> 本文
────
持続化給付金に不正受給が起こりやすい理由①

持続化給付金に不正受給が起こりやすい理由の1つは、「売上の数字が操作しやすい」ところにあると言えるでしょう。今説明したように、受給資格があるか、いくら受け取れるかのポイントになるのは、「対象月」の売上です。例えば、対象月の売上の計上を先送りするなどして縮小させれば、受給に有利になります。逆に、確定申告で昨年の売上を膨らませる、あるいはゼロだったのに売上を立てるというのも有効。両者の“合わせ技”で「満額」を受給する例も少なくないようです。

“やりやすい”が“見つかりやすい”「持続化給付金」の不正受給 その重いペナルティとは?|マネーイズム

「対象月」を調整すれば満額受給できてしまう仕組みですから、調整という名のもとに作為的に数字を改ざんしたケースが多そうですね。悪知恵は働くものです。

持続化給付金に不正受給が起こりやすい理由②

第2の理由は、「申請のやりやすさ」です。例えば、「雇用調整助成金」(厚生労働省)の申請には、最低9種類の書類(一部は添付文書が必要)の提出を求められ、社会保険労務士(社労士)などのサポートなしには困難です。しかし、持続化給付金は、確定申告書類(個人事業主)、事業概況説明書(法人)、売上の減少を証明する売上台帳、本人確認書類などを用意すれば、パソコン、スマホから簡単に申請することができるのです。「困っている人に、できるだけ速く」という考えから実行された申請の簡素化ですが、不正受給者にとっては、そこが“狙い目”になりました。

“やりやすい”が“見つかりやすい”「持続化給付金」の不正受給 その重いペナルティとは?|マネーイズム

パソコンやスマートフォンから気軽に申請できることも、不正受給の横行に貢献してしまったようです。士業のサポートなしに申請・受給できるというのも、良い面もありますがこういうときは問題ですね。

持続化給付金不正受給の手口

では、具体的にどんな不正が横行しているのでしょうか? 特にメディアをにぎわせているのは、学生やサラリーマンなど、受給資格のない人たちの悪事です。
────
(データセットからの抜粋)
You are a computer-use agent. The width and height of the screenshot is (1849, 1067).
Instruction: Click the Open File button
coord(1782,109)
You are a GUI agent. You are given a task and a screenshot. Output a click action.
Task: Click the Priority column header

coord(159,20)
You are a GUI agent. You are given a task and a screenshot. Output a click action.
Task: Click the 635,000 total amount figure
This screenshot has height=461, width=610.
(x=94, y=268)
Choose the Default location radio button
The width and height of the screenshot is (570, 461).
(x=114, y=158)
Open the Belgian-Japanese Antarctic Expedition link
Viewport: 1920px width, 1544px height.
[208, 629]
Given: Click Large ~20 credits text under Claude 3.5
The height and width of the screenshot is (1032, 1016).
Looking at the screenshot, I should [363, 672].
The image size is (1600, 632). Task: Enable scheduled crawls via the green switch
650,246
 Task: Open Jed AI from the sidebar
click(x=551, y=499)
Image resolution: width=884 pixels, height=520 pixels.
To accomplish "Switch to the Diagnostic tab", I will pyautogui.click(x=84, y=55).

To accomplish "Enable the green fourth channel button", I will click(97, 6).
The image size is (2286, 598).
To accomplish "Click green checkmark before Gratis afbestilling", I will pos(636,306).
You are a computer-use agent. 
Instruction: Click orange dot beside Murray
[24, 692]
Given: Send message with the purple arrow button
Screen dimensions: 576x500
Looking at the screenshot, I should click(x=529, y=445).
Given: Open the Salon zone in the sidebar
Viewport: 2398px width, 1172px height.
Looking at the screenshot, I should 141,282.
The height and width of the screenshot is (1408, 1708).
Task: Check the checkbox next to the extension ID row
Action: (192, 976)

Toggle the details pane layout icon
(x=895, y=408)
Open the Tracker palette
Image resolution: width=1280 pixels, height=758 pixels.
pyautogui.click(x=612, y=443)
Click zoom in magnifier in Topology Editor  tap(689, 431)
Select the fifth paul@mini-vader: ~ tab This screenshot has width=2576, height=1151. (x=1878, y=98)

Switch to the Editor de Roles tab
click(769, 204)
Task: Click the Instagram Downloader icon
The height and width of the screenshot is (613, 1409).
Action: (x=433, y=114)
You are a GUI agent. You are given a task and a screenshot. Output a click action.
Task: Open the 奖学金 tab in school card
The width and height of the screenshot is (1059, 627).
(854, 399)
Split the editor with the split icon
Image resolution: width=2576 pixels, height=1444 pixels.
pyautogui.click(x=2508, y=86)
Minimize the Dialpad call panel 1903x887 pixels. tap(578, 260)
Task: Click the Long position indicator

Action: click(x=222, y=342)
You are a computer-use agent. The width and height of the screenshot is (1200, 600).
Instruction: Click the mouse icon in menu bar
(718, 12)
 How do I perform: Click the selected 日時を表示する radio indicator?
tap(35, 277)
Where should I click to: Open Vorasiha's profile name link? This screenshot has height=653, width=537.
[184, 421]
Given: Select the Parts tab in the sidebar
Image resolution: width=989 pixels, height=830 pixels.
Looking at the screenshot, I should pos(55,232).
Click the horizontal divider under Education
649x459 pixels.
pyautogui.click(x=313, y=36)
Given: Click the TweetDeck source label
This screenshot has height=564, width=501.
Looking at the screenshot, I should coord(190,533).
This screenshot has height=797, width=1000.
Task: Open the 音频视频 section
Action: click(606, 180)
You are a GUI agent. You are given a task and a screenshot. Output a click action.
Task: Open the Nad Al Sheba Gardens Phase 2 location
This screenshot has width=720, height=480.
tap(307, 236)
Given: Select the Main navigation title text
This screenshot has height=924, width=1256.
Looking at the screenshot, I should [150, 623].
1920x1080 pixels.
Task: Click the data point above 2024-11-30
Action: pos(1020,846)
────
> 課題一覧
- a) 本文によると、「雇用調整助成金」の申請では最低何種類の書類の提出が求められますか。
- b) 本文の「持続化給付金に不正受給が起こりやすい理由①」から「する例も少なくないようです。」までを、両端を含めてそのまま書き写してください。
これらのレコードは今回の作業には関係しません。

> 解答一覧
- a) 最低9種類の書類の提出が求められます。

- b)
持続化給付金に不正受給が起こりやすい理由①

持続化給付金に不正受給が起こりやすい理由の1つは、「売上の数字が操作しやすい」ところにあると言えるでしょう。今説明したように、受給資格があるか、いくら受け取れるかのポイントになるのは、「対象月」の売上です。例えば、対象月の売上の計上を先送りするなどして縮小させれば、受給に有利になります。逆に、確定申告で昨年の売上を膨らませる、あるいはゼロだったのに売上を立てるというのも有効。両者の“合わせ技”で「満額」を受給する例も少なくないようです。